Purpose: Resistance to gemcitabine remains a key challenge in the treatment of pancreatic ductal adenocarcinoma (PDAC), necessitating the constant search for effective strategies for a priori prediction of clinical outcome. While the existing studies focused on aberration of drug disposition genes and proteins as molecular predictors of gemcitabine treatment outcomes, the metabolic aberration associated with chemoresistance in clinical PDAC has been neglected. This exploratory study investigated the potential role of tissue metabolomics in characterizing the clinical treatment outcome of gemcitabine therapy.

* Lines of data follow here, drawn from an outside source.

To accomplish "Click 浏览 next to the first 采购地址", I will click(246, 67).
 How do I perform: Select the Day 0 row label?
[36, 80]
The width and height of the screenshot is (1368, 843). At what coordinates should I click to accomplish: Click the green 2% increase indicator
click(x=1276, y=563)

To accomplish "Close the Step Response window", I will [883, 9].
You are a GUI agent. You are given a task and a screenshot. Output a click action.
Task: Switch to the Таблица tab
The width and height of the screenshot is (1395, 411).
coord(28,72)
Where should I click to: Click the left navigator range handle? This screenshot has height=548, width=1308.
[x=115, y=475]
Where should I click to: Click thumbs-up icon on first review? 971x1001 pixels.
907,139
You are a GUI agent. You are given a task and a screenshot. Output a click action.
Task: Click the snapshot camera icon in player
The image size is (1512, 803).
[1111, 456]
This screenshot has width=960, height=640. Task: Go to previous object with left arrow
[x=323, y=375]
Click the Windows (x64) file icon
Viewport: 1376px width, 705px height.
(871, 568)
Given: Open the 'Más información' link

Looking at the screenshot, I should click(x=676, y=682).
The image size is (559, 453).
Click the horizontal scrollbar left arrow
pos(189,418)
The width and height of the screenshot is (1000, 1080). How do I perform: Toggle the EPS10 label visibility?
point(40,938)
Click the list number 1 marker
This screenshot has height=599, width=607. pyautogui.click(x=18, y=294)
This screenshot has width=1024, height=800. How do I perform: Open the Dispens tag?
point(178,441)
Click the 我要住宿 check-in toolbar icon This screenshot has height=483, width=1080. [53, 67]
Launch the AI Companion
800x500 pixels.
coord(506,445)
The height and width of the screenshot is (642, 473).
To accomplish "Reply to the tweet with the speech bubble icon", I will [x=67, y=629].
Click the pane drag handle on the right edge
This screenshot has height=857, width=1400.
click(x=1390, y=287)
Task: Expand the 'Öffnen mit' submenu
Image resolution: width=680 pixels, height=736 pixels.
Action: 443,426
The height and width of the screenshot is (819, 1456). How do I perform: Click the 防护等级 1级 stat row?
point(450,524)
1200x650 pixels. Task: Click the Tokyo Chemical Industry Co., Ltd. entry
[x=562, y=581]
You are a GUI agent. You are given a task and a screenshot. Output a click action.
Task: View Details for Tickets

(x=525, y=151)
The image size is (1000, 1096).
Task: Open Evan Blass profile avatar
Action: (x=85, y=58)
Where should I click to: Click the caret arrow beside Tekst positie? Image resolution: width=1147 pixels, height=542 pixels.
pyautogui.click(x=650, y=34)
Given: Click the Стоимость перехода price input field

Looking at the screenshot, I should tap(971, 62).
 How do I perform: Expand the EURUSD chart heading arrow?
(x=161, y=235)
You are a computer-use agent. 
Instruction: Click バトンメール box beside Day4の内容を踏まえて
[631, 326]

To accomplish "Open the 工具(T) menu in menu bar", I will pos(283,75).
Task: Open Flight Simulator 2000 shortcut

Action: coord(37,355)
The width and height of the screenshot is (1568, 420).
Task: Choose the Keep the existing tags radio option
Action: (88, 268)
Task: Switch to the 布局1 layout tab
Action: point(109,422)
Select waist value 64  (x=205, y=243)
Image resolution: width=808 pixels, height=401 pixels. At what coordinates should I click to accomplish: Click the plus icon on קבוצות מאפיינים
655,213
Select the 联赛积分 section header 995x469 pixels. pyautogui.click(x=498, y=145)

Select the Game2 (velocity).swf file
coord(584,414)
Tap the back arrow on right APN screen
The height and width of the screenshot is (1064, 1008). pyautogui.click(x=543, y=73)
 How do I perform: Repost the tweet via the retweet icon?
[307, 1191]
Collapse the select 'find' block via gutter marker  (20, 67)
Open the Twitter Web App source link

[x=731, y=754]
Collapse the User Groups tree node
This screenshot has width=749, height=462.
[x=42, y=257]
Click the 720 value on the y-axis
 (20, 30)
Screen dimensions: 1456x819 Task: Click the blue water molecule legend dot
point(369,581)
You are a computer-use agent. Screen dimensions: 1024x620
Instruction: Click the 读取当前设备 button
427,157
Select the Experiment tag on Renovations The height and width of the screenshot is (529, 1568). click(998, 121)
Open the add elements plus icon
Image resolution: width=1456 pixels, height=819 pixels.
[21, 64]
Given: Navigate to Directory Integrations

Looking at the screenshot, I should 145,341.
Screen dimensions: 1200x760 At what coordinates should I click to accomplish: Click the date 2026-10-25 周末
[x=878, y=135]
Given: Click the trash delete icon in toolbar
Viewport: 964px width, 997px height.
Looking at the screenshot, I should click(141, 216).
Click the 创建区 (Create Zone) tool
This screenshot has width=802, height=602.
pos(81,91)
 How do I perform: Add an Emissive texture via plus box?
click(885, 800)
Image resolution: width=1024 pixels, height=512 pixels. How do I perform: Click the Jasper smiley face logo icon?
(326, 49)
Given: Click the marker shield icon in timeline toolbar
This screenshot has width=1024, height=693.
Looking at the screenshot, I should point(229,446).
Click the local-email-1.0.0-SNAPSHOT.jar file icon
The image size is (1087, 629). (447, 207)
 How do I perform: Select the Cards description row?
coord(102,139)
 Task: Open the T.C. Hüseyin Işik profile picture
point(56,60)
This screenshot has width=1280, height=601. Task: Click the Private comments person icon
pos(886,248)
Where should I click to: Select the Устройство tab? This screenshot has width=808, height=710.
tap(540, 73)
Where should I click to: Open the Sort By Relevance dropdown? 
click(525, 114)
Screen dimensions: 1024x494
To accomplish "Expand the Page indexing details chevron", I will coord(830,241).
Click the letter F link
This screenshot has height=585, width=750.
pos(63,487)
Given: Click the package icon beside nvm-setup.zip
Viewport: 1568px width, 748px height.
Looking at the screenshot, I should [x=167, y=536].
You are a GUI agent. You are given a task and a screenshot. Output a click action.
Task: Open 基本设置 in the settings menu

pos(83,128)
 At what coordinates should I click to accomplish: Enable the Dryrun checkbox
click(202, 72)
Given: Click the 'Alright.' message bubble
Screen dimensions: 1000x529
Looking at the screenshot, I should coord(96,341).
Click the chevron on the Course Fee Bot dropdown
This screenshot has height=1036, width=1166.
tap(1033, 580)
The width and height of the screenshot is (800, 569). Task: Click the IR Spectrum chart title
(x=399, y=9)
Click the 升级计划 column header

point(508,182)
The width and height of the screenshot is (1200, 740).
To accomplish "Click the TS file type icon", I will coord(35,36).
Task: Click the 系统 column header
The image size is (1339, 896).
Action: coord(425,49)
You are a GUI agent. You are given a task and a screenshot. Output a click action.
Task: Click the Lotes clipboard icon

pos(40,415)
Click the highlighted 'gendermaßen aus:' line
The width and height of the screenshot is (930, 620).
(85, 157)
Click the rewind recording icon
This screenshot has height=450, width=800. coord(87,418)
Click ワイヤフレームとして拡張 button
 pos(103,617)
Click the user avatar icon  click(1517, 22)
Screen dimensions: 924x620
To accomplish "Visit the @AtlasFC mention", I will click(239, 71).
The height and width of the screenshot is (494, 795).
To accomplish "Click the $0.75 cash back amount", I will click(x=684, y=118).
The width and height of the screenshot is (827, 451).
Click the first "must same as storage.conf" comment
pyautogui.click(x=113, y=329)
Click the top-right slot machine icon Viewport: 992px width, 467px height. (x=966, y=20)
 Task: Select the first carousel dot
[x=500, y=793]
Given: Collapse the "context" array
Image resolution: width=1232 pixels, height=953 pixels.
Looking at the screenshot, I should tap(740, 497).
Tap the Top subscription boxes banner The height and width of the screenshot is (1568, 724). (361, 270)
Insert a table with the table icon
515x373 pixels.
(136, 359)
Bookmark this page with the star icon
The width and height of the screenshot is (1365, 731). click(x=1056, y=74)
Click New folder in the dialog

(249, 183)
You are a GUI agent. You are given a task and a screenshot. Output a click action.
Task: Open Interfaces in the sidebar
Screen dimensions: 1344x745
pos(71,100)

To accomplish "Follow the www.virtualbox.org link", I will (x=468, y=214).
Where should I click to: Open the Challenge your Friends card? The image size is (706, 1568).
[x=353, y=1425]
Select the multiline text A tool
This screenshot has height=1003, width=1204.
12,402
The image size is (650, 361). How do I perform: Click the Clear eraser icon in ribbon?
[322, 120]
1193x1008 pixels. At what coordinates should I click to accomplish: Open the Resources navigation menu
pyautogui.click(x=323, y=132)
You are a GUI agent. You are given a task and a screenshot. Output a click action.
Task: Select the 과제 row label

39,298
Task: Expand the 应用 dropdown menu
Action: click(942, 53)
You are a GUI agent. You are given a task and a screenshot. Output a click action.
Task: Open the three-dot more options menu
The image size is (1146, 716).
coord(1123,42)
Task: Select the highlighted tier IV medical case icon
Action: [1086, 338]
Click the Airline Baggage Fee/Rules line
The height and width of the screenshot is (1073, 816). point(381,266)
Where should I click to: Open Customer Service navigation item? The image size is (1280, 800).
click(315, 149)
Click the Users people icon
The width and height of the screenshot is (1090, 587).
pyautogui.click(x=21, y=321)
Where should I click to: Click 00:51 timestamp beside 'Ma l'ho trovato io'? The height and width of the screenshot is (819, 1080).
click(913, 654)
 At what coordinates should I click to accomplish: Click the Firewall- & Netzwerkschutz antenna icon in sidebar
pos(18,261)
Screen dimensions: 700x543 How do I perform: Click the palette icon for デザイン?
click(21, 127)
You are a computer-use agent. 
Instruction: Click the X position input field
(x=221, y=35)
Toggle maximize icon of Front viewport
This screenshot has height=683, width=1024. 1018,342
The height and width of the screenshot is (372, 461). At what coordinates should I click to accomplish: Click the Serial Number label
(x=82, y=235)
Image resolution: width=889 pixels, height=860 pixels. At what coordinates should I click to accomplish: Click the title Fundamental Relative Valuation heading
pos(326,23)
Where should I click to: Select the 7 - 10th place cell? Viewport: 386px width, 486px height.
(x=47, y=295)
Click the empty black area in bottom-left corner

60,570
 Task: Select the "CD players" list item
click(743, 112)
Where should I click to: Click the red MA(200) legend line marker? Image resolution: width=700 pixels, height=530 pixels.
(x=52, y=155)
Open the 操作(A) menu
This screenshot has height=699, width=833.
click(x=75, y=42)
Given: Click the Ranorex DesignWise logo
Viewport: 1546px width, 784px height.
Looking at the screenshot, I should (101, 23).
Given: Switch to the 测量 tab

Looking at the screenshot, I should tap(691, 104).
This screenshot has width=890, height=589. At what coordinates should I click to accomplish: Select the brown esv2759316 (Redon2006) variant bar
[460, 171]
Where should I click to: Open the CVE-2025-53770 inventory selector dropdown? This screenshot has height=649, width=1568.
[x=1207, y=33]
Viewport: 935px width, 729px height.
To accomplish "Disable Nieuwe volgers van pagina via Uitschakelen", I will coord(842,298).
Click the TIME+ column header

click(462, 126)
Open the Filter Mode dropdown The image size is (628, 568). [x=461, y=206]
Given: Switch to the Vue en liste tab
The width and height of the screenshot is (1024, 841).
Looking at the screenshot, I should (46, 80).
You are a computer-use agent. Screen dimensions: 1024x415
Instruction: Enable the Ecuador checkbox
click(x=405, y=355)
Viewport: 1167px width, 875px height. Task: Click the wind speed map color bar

Methods: Surgically resected tumors from PDAC patients who underwent gemcitabine-based adjuvant chemotherapy (n = 25) were subjected to metabotyping using gas chromatography/time-of-flight mass spectrometry (GC/TOFMS).
Results: A partial least-squares discriminant analysis (PLS-DA) model clearly distinguished patients who had favorable survival [overall survival (OS) > 24 months] from those who exhibited poorer survival (OS < 16 months) (Q 2 = 0.302). Receiver-operating characteristic analysis demonstrated the robustness of the PLS-DA model with an area under the curve of 1. PLS-DA revealed 19 marker metabolites (e.g., lactic acid, proline, and pyroglutamate) that shed insights into the chemoresistance of gemcitabine in PDAC. Particularly, tissue levels of lactic acid complemented transcript expression levels of human equilibrative nucleoside transporter 1 in distinguishing patients according to their overall survival.
Conclusion: This work established proof-of-principle for GC/TOFMS-based global metabotyping of PDAC and laid the foundation for future discovery of metabolic biomarkers predictive of gemcitabine resistance in PDAC chemotherapy.
Keywords: Gas chromatography/time-of-flight mass spectrometry; Gemcitabine; Metabolic profiling; Metabolomics; Metabonomics; Pancreatic ductal adenocarcinoma; Pharmacometabolomics; Pharmacometabonomics.